The researchers tapped them as part of a broader effort to look for the virus in as many species as possible. The Nebraska Department of Health and Human Services last year received a $100,000 grant to work with other agencies to expand its capacity to monitor pathogens such as the coronavirus.

So Loy’s team, with Dr. Korakrit Poonsuk, the lab’s virology lead, now with Washington State University, developed a way to test lymph nodes for antibodies.

While only 16% of the samples checked had virus detectable by the now-familiar polymerase chain reaction, or PCR, at peak in 2021, about 40% overall had antibodies to the coronavirus.

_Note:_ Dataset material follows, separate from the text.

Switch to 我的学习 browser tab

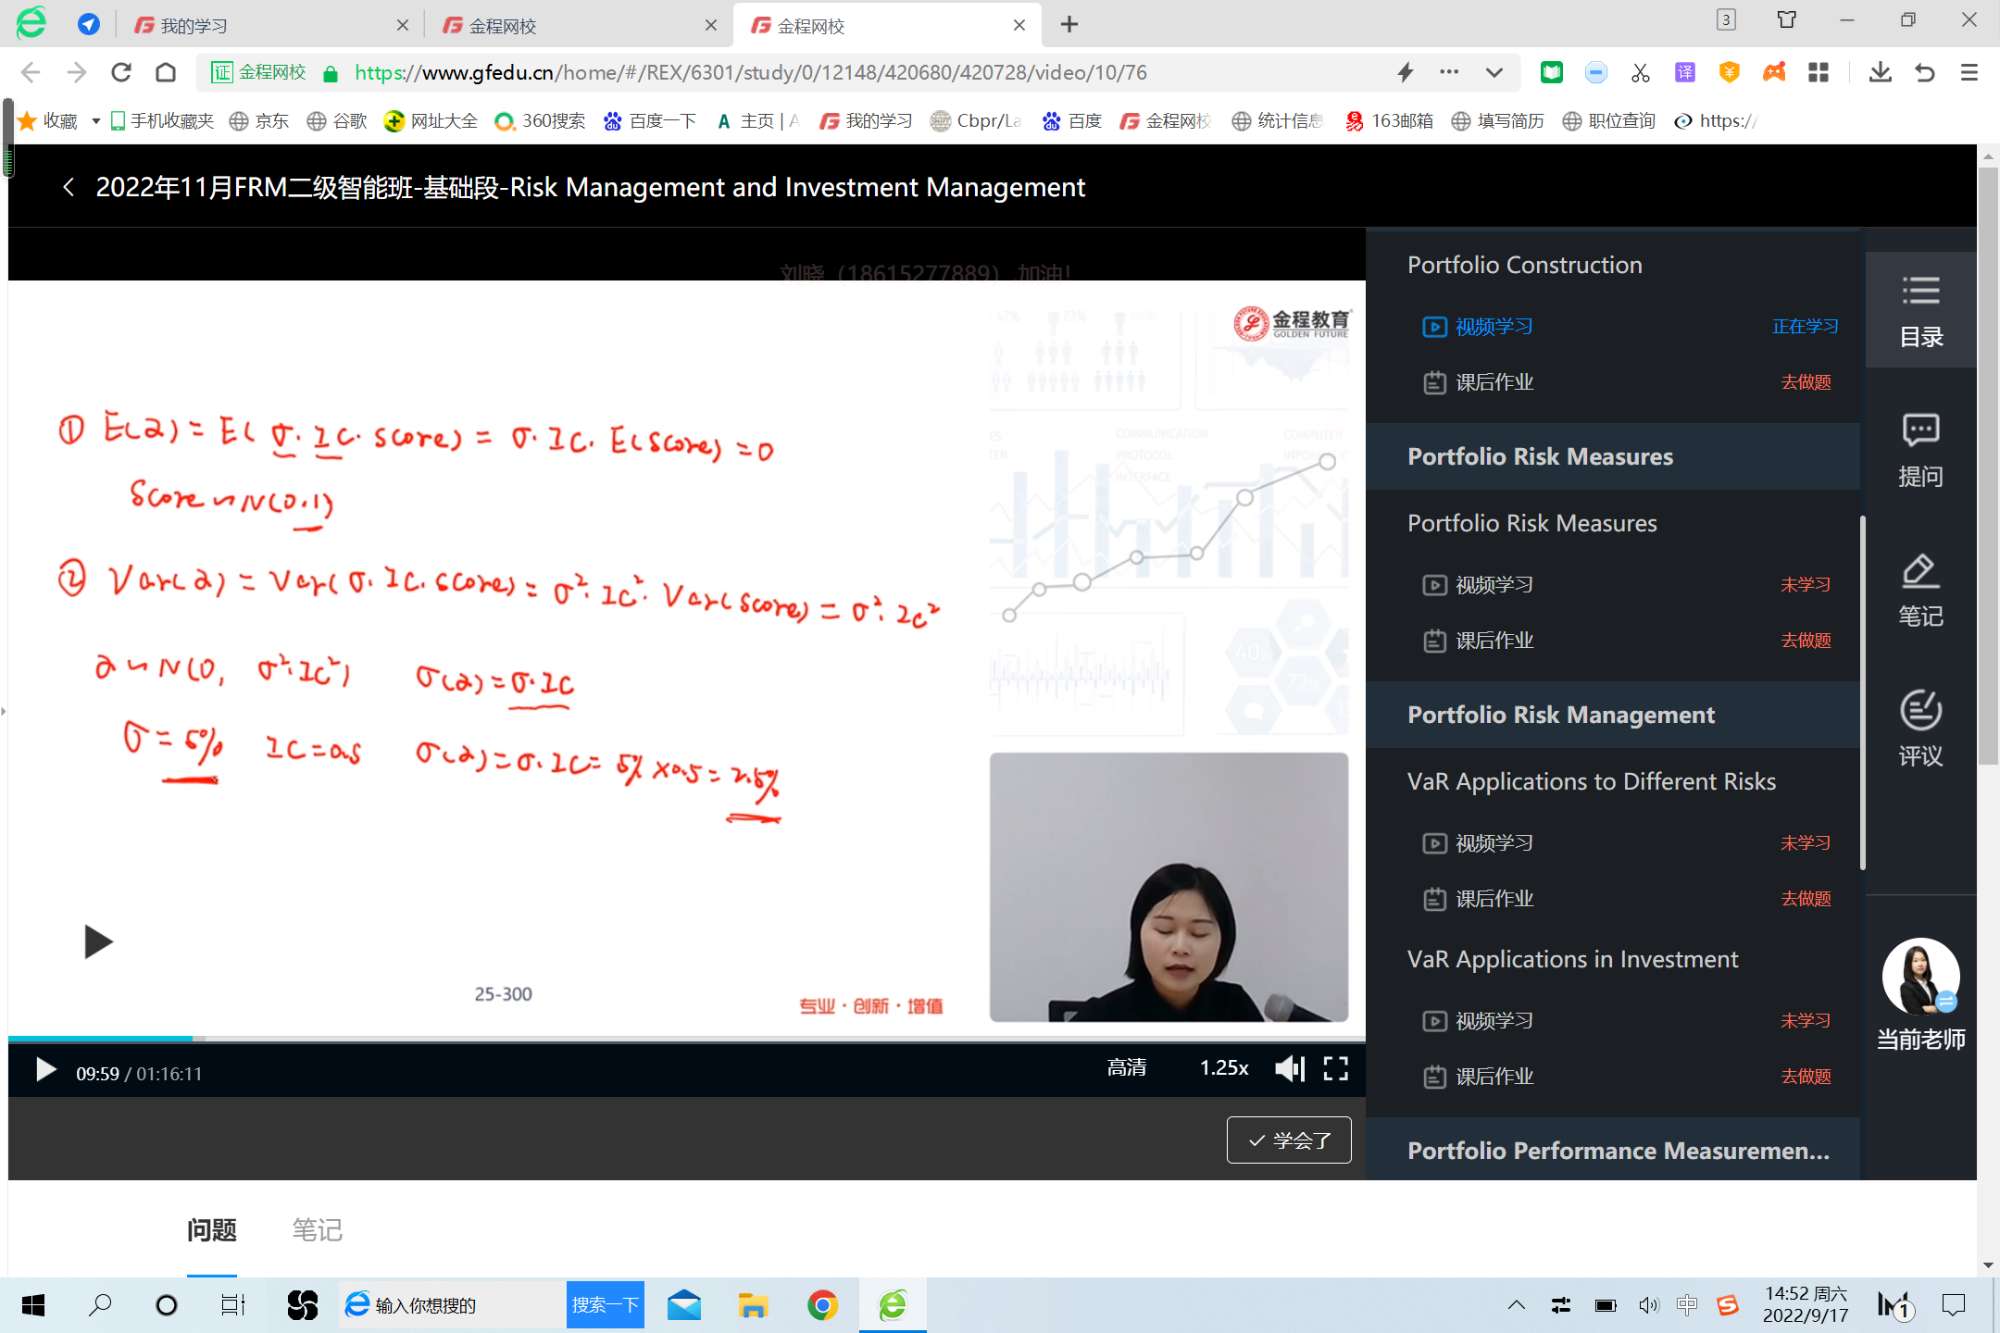(x=195, y=25)
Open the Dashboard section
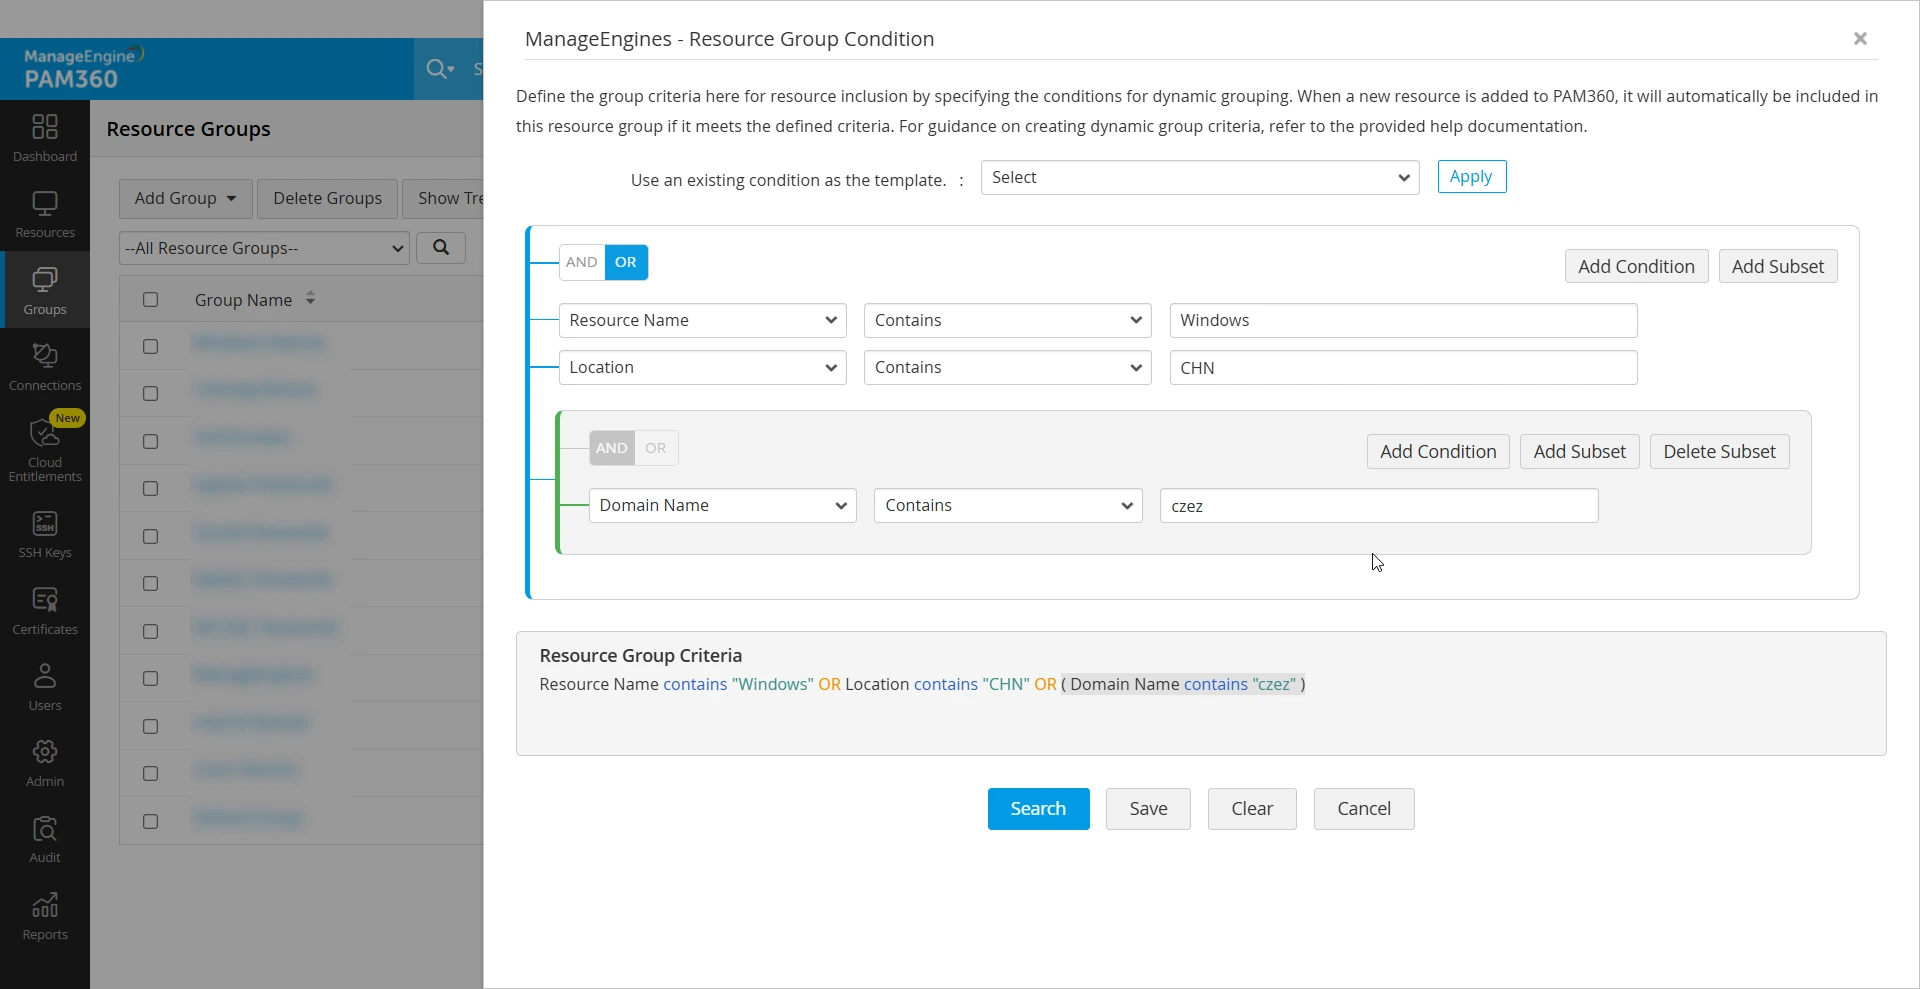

“That gave us a way to look at previous exposure,” said Loy, also a professor in UNL’s school of veterinary medicine and biomedical sciences. “Even if those animals don’t have any virus currently, the antibodies are still there and we’re able to determine that they had it at some point previously.”

The researchers published their findings last month in the Journal of Wildlife Diseases. They note that their findings also suggest that the approach might apply to detecting other pathogens in deer lymph node samples, which researchers received permission from hunters to use.

Deer, in fact, were the only animals in which the researchers found viral RNA in their broader search, he said. Altogether, they tested more than 3,500 animals representing more than 50 species — wildlife, zoo animals and pets.

“The deer seem to be the ones that stood out,” he said.

But the work emphasizes that what people may think of as human diseases also affect wildlife and other animals, he said. And they are abundant in the state.

Farms and ranches account for 90% of Nebraska’s land area and 1.2 million acres are open for hunting, trapping and fishing. The state’s three zoos together draw 2.65 million visitors a year.

Earlier in the pandemic, researchers had worried that the coronavirus could spread to animals, mutate and spill back into people.

That has not, however, proved a big threat, Loy said. Recent work indicates there were introductions of the virus from humans to deer, which was followed by circulation among deer but only a couple of cases in which the virus passed from deer to humans.

The Nebraska collaboration, he said, also demonstrates the power of team science. Some research continues in rodents.

“We really showed we can all pull together and answer a big question,” Loy said.